_課題の内容_
SDGs経営に必要な八つのアクションを論じた文章を、最後の文の後から書き継ぐこと。

_掲載本文_
○ ○ ○ ○

潮流変化に対応する未来経営モデル
企業経営には、「望遠鏡」(5~10年後の未来や社会の大きな潮流を見据える力)と「顕微鏡」(短期の環境変化と経営トレンドを見極める力)が必要だ。現環境下では特に、企業が構造転換期を迎える2030年をめどにバックキャスティング(未来のあるべき姿から現在を振り返る)を行い、ビジョンを設定することが重要である。
2030 年に向け、日本は人口動態の変化とX-Tech(クロステック)によってデジタル化が加速し、「Society 5.0(ソサエティー5.0)社会」へと移行していく。企業は働き手から選ばれる時代となり、併せてSDGs(SustainableDevelopment Goals)が経営トレンドになっていくことも視野に入れる必要がある。
SDGs とは、「国連持続可能な開発サミット」(2015年)で採択された、17の目標と169のターゲット(具体目標)からなる「持続可能な開発目標」である。2030年までにこの目標を達成すべく、世界中の企業や団体がすでに取り組みを推進している。
SDGs の達成は、経団連の「企業行動憲章」でも宣言され、多くの日本企業に影響を与える。つまり、SDGsを考慮しない企業は、顧客・取引先・投資家・学生の誰からも評価されない時代に入っているのだ。
SDGs経営に必要な八つのアクション
SDGsを踏まえた上で日本国内に目を向けると、地方の過疎化や超高齢社会、インフラの老朽化、価値観の変容といったことも含めて、社会の仕組みを抜本的に見直す「社会課題解決時代」が到来している。
こうした課題マーケットを制するには、SDGsを実装し、商品・サービス単体ではなく、企業モデル全体をトランスフォーメーション(変身)させていくことが肝要である。私はSDGsを実現する企業には、八つのアクション(【図表】)が必要と考えている。
① 経営哲学・存在価値の整理
今後の社会に求められる役割や組織の使命として果たしていくべきことを検討し、自社の存在価値を整理して価値判断基準を見直す。その際にSDGsを理解し、目標と経営理念を統合する。
② 2030年ビジョン設定
経営の物差しは経済価値から社会価値へと変容していく。いかに社会に貢献していくか、社会の課題ニーズに対して「自社が10年後にありたい姿」としてビジョンを設定する。想定した未来と事業の関連からビジョンを導いていく。
③ バリューチェーン上でのSDGs実装
企業活動におけるバリューチェーン上の各機能を、SDGsとマッチングさせて実装する。また、企業規模や経営資源に見合う取り組みであるかも検証する。
④ 社員の価値観変容
社会課題解決やSDGs達成にチャレンジするには、社員の価値観や使命感を醸成することが重要である。インナーブランディングで理解度を高め、仕事を通じて働く人たちを生かす組織基盤をつくる。
⑤ クラスター形成
社会的価値を実現する仲間や外部との連携を図り、複数のコアコンピタンスを利用するためのクラスター形成を図る。経験や技術を提供し合えるプラットフォームをつくり、価値ある商品・サービスを各社・各組織が開発できる基盤をつくる。行政・各社・各組織団体のビジョンや目的、目標を合わせ、密着度を高めることでクラスター形成が強まる。

○ ○ ○ ○

表示項目を探すための記録

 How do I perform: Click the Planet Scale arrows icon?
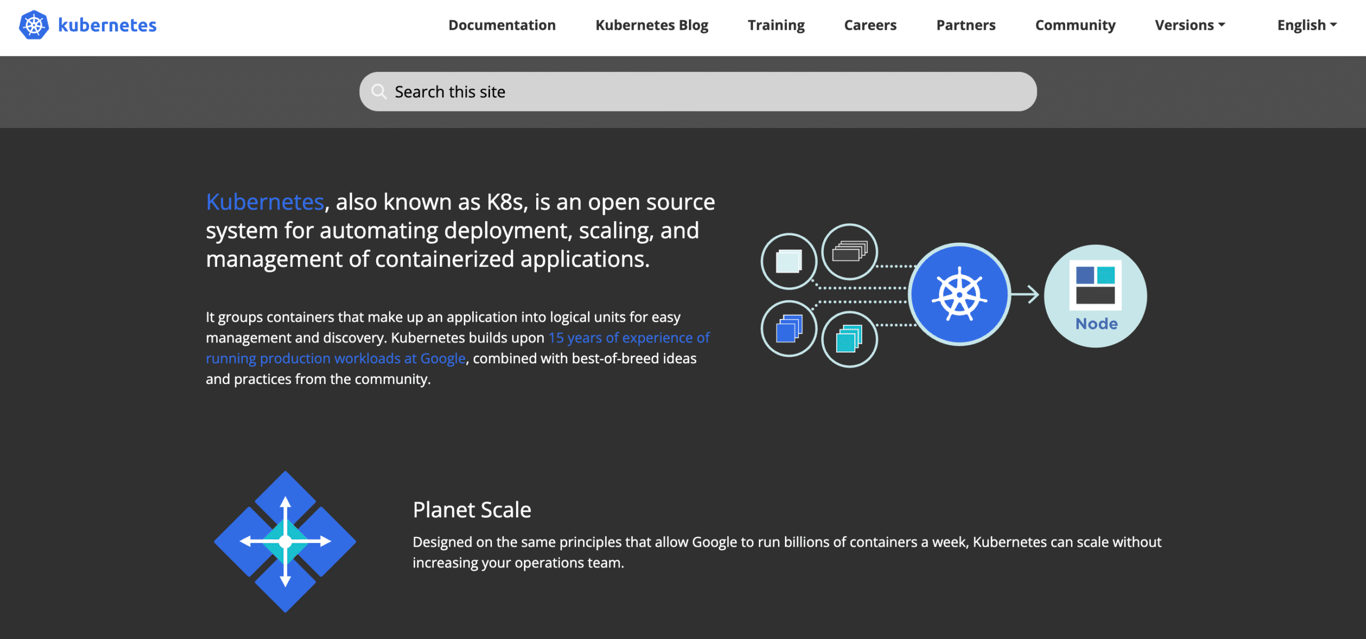click(x=285, y=541)
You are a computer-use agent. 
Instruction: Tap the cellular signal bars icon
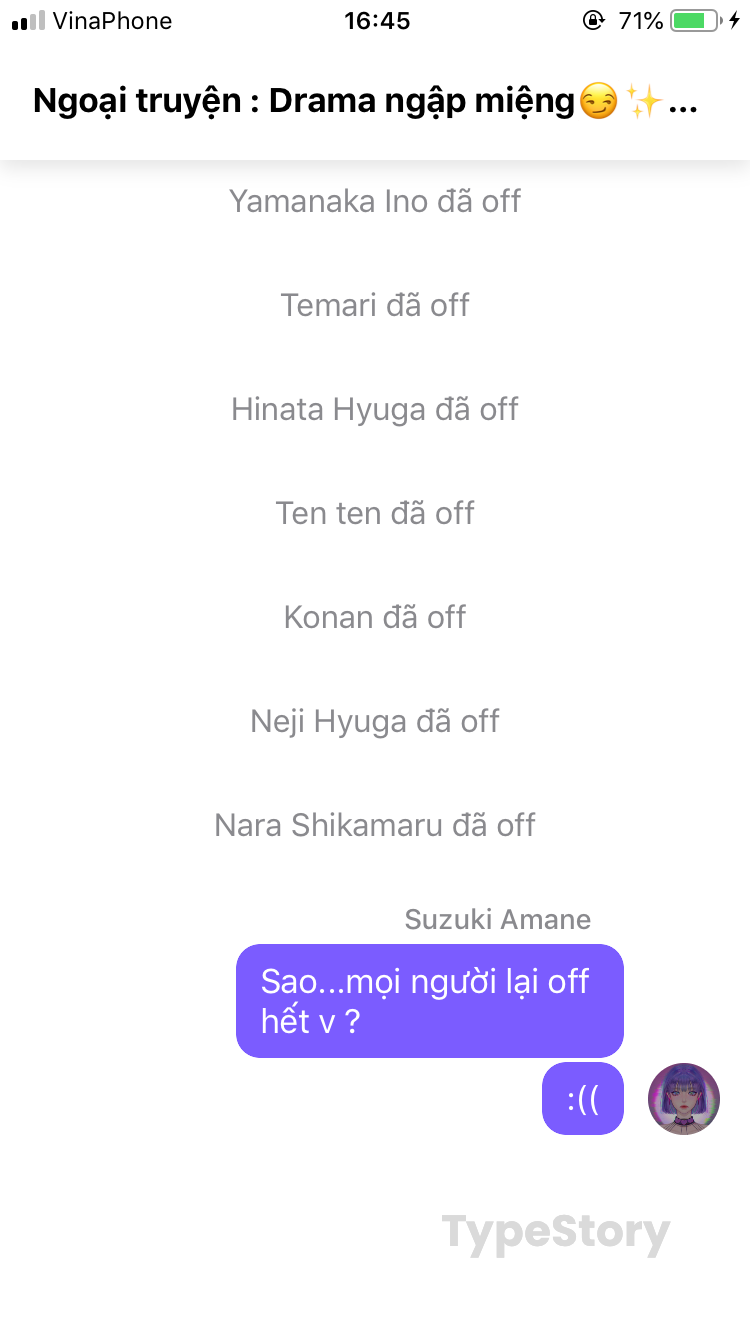[28, 20]
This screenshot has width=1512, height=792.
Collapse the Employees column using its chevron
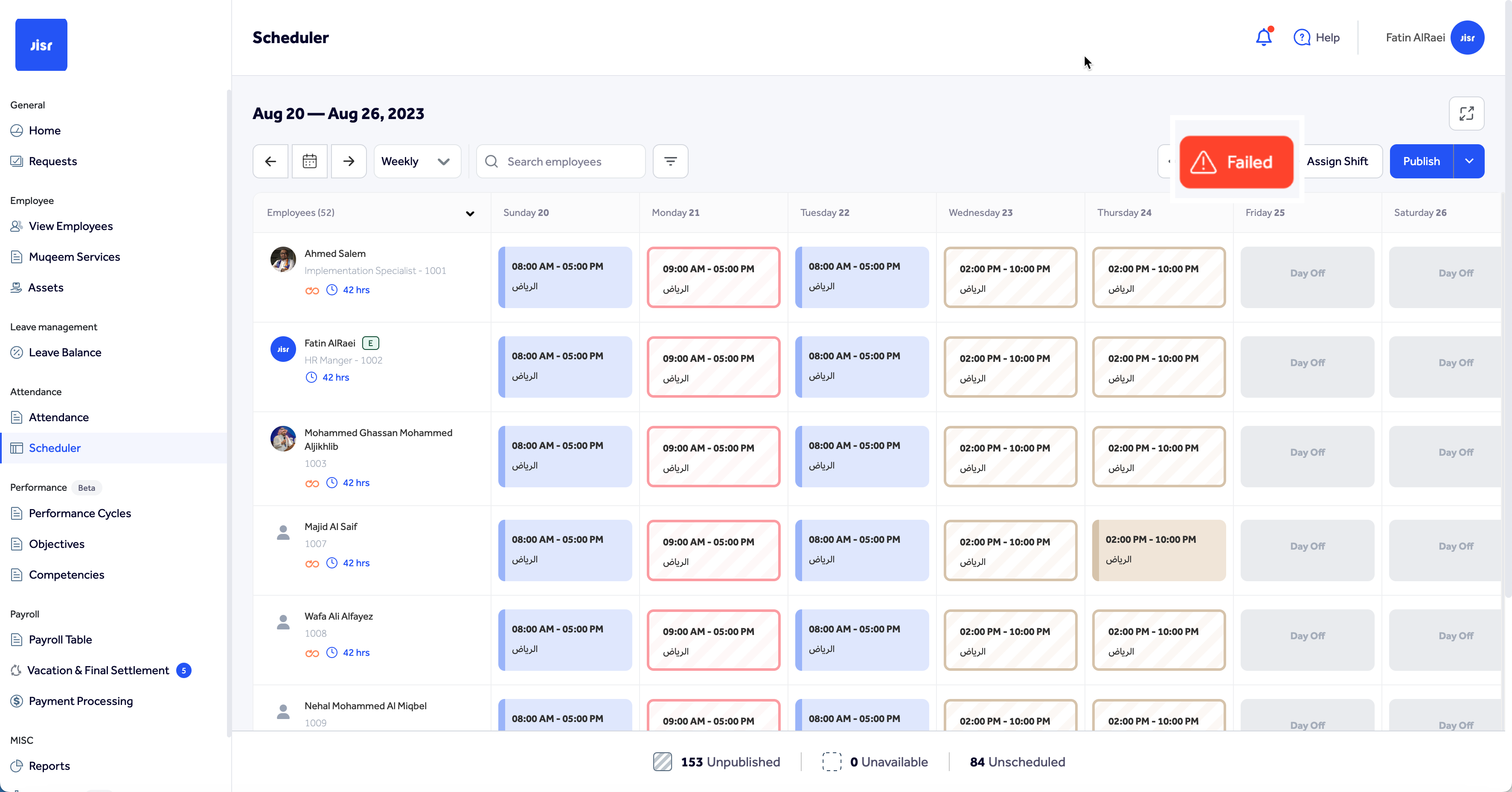pyautogui.click(x=470, y=214)
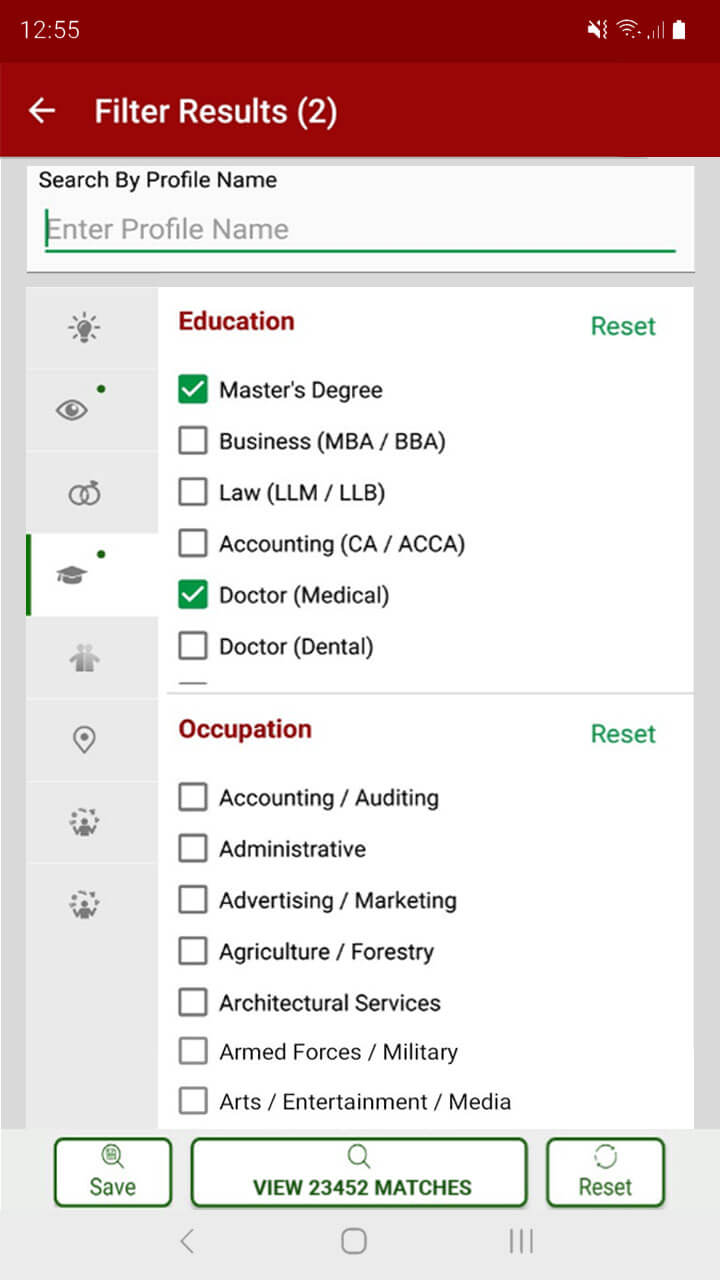
Task: Select the graduation cap education category
Action: (x=72, y=575)
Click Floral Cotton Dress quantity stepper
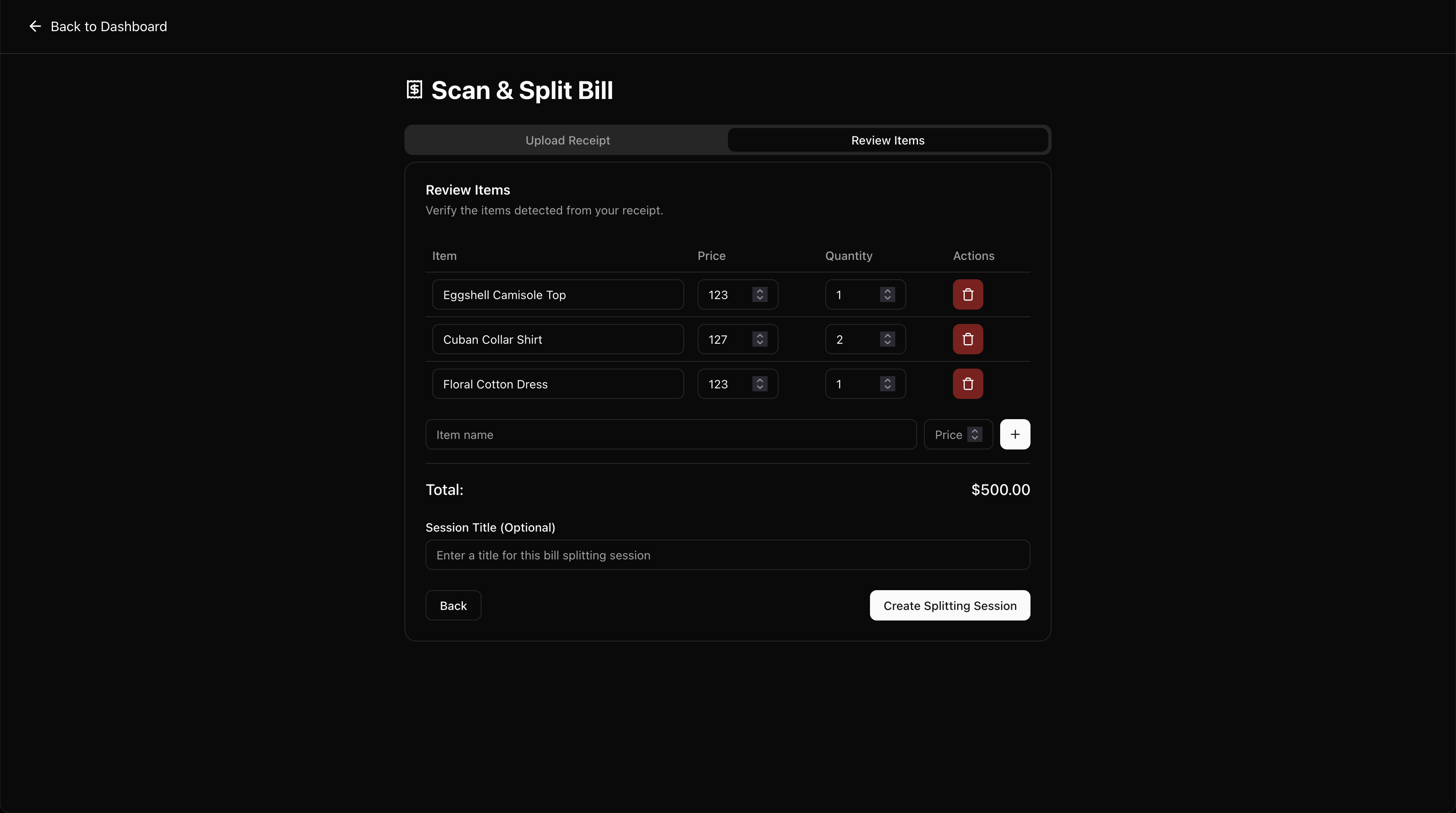This screenshot has height=813, width=1456. click(x=887, y=384)
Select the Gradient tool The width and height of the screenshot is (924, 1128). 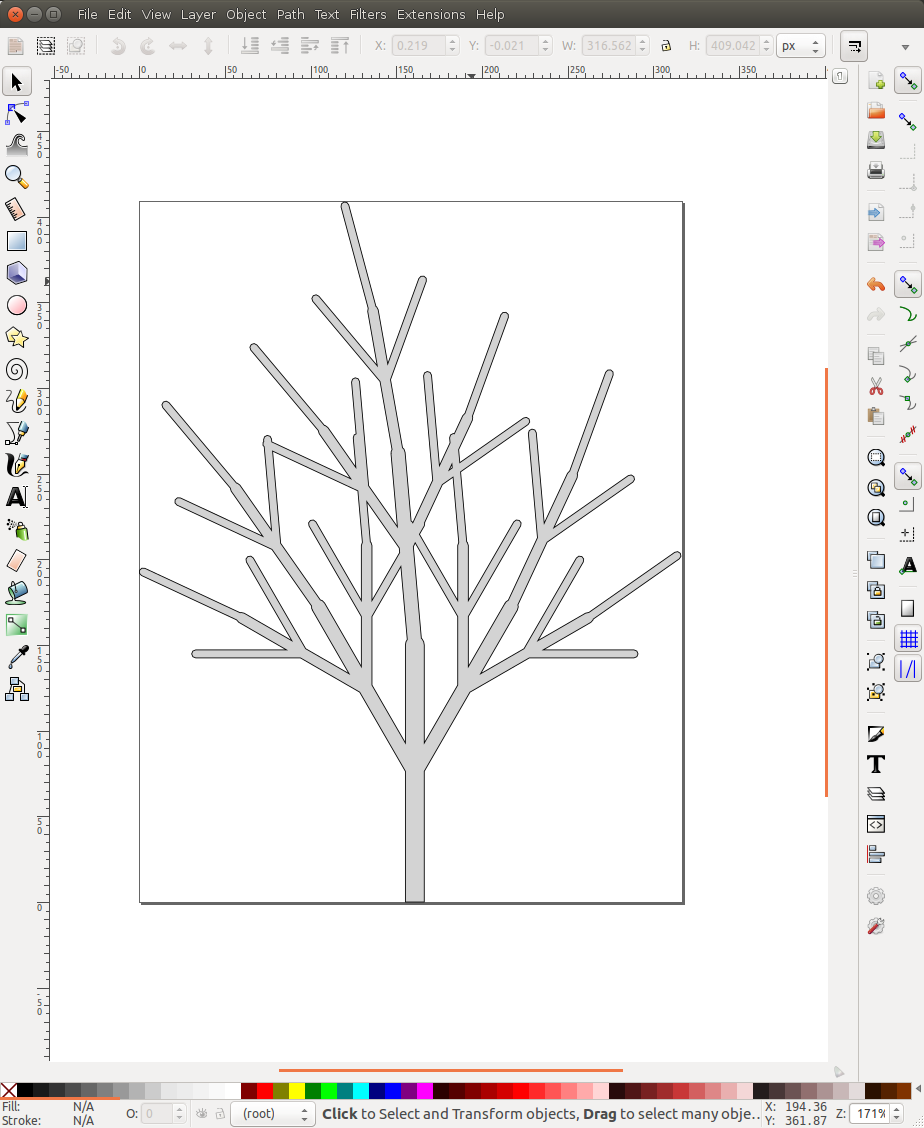point(16,624)
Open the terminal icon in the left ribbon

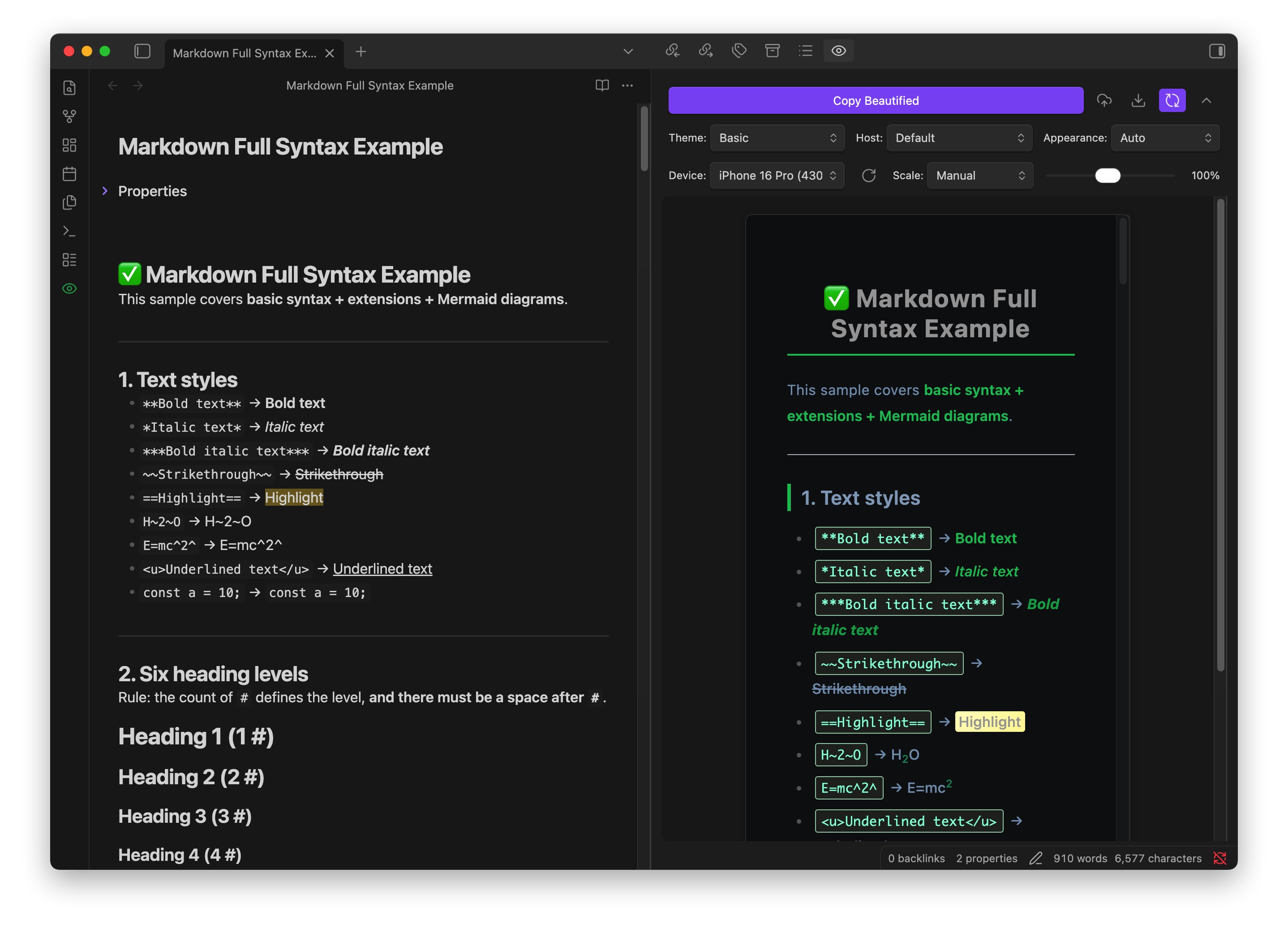[69, 231]
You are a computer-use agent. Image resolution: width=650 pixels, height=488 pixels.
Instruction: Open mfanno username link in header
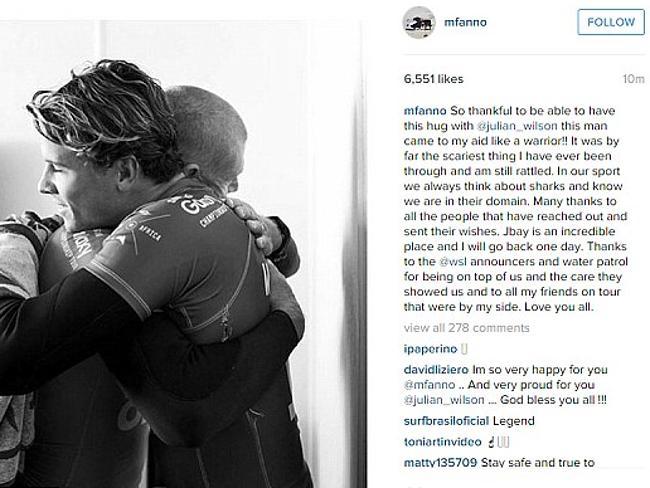[465, 22]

○ ○ ○ ○

_解答内容_
⑥ 未来コストを投下する
将来のためのコストと捉え、効率を最優先にせず、適切に投下する。
⑦ プラットフォーム構築・事業開発
SDGs に即した社会課題解決を行う事業プラットフォームを構築し、事業開発を行いながら収益を確保する。基金の設立なども効果的である。
⑧ エンゲージメント運営
競争戦略ではなく、経営理念に共感してもらえる仕組みを構築する。私が提言する「ブランディング・エンゲージマーケティングサイクル」を回し、事業活動に賛同・応援してくれる人を増やすことで、関係性を相乗的に高めていくことができる。買い物という“ 投票行動” は、消費者の意思表示を確認する方法である。
エンゲージメントを高めるためにも、マーケティングの生産性指標であるPAR(購買行動率)、BAR(ブランド推奨率)を測りながら、その活動の応援者(ブランド推奨者)を増やしてほしい。
三方よしに未来を加えた「四方よし経営」を
持続可能なビジネスモデルの事例として、沖縄県恩納村の「もずく基金」を紹介する。海が美しい同村は、沖縄初のモズク養殖拠点だ。良質なモズクの生産を支えるのはサンゴ礁だが、1998年に発生した世界規模のサンゴの白化現象で、湾内のサンゴも9割が死滅してしまった。
そこで、モズク生産者(恩納村漁業協同組合)、加工(井ゲタ竹内)、販売・流通(生活協同組合)、産地支援(恩納村役場)の4者で「恩納村コープサンゴの森連絡会」を設立。「恩納もずく」をブランド化し、寄付金付き産直モズクを販売した。
この寄付金を使って毎年1000本以上の植え付けを行った結果、サンゴ礁は見事によみがえり、「恩納もずく」は消費者の食卓を彩り続けている。顧客アンケートでは8割が継続購入したいと評価しており、消費者も含めたステークホルダーが価値を享受し合う好例である。
近江商人の「三方よし」は、「売り手よし、買い手よし、世間よし」という経営哲学として語られてきた。ここに、子孫が困らないように「未来よし」を加えた「四方よし」の経営が、SDGs経営の姿である。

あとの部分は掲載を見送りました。